ABOUT THIS EXERCISE:
Transcribe the stretch of entries below from the line with "Backwater valve (17, 1081)" through the line with "Make an appointment (54, 979)", exactly and with both ends included; leave out all other lines.
[[ DATA SECTION open ]]
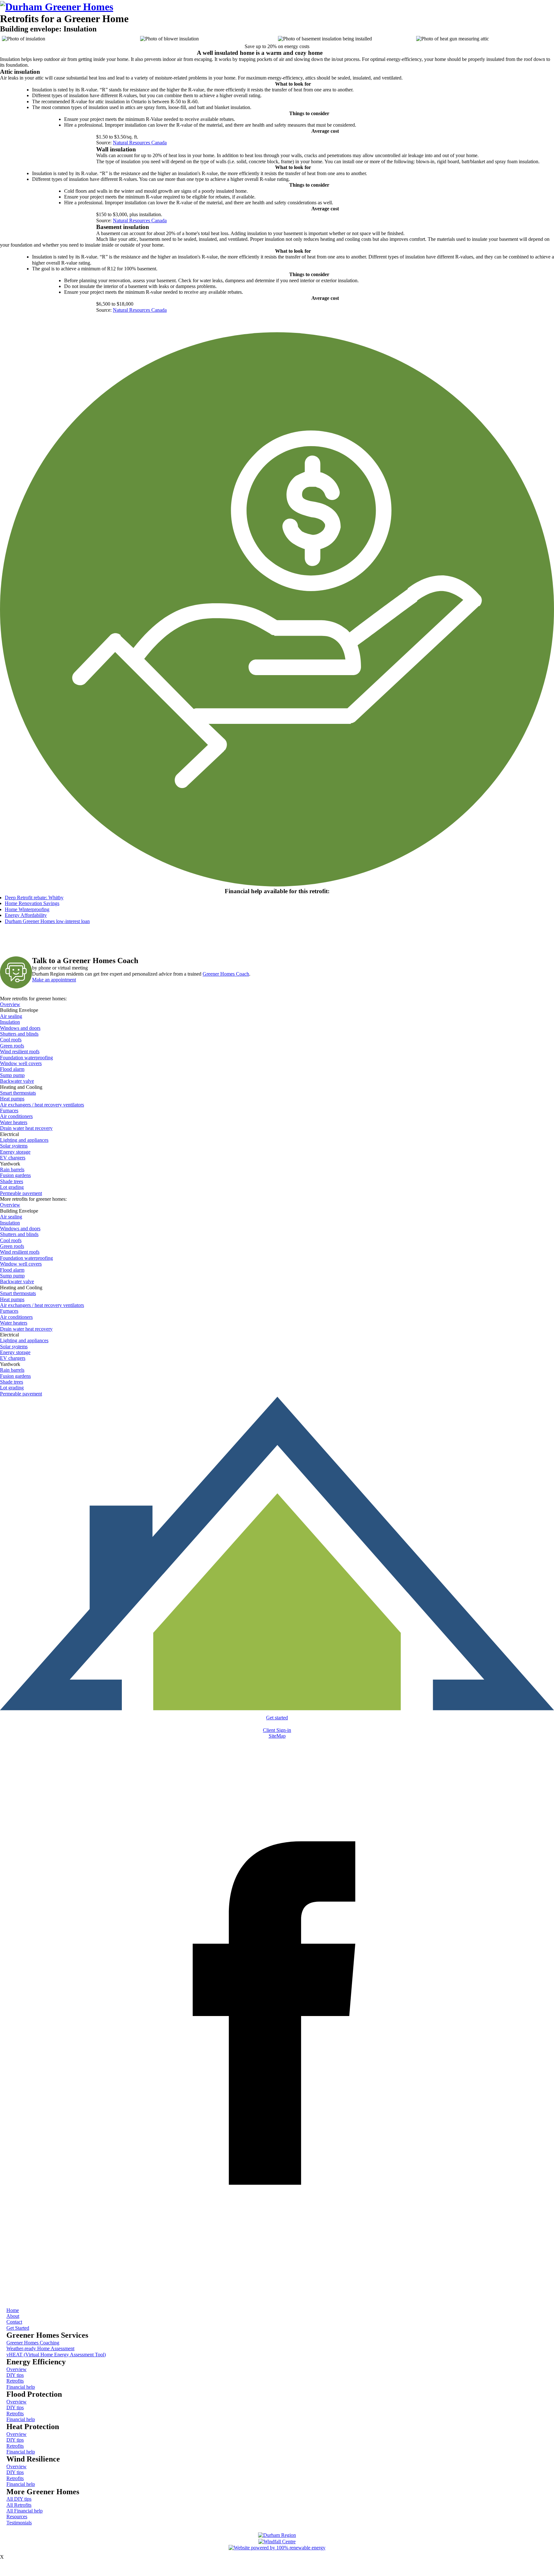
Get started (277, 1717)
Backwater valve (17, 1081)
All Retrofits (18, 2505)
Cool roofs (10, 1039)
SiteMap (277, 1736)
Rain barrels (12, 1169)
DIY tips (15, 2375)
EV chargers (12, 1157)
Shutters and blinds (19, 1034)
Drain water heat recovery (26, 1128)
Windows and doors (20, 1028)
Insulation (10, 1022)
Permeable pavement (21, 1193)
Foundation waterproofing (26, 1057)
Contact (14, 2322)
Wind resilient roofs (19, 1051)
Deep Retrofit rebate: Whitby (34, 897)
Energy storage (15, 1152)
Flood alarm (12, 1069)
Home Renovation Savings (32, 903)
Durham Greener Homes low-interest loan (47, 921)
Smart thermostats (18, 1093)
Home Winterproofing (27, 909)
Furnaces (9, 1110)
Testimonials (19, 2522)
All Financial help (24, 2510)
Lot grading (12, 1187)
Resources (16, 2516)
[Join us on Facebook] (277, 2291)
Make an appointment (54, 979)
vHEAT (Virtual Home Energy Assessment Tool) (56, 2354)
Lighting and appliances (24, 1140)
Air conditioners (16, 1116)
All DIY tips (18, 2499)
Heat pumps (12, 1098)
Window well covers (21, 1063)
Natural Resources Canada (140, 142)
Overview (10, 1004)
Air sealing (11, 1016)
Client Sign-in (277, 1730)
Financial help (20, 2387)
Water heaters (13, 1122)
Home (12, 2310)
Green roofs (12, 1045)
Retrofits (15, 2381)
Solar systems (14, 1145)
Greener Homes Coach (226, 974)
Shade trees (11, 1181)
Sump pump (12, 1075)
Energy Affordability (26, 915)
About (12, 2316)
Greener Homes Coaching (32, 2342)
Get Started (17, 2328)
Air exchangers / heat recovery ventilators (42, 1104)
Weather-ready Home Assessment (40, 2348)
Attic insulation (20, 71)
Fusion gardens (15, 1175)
[[ DATA SECTION closed ]]
SOLUTION TO THE EXERCISE:
Backwater valve (17, 1081)
All Retrofits (18, 2505)
Cool roofs (10, 1039)
SiteMap (277, 1736)
Rain barrels (12, 1169)
DIY tips (15, 2375)
EV chargers (12, 1157)
Shutters and blinds (19, 1034)
Drain water heat recovery (26, 1128)
Windows and doors (20, 1028)
Insulation (10, 1022)
Permeable pavement (21, 1193)
Foundation waterproofing (26, 1057)
Contact (14, 2322)
Wind resilient roofs (19, 1051)
Deep Retrofit rebate: Whitby (34, 897)
Energy storage (15, 1152)
Flood alarm (12, 1069)
Home Renovation Savings (32, 903)
Durham Greener Homes low-interest loan (47, 921)
Smart thermostats (18, 1093)
Home Winterproofing (27, 909)
Furnaces (9, 1110)
Testimonials (19, 2522)
All Financial help (24, 2510)
Lot grading (12, 1187)
Resources (16, 2516)
[Join us on Facebook] (277, 2291)
Make an appointment (54, 979)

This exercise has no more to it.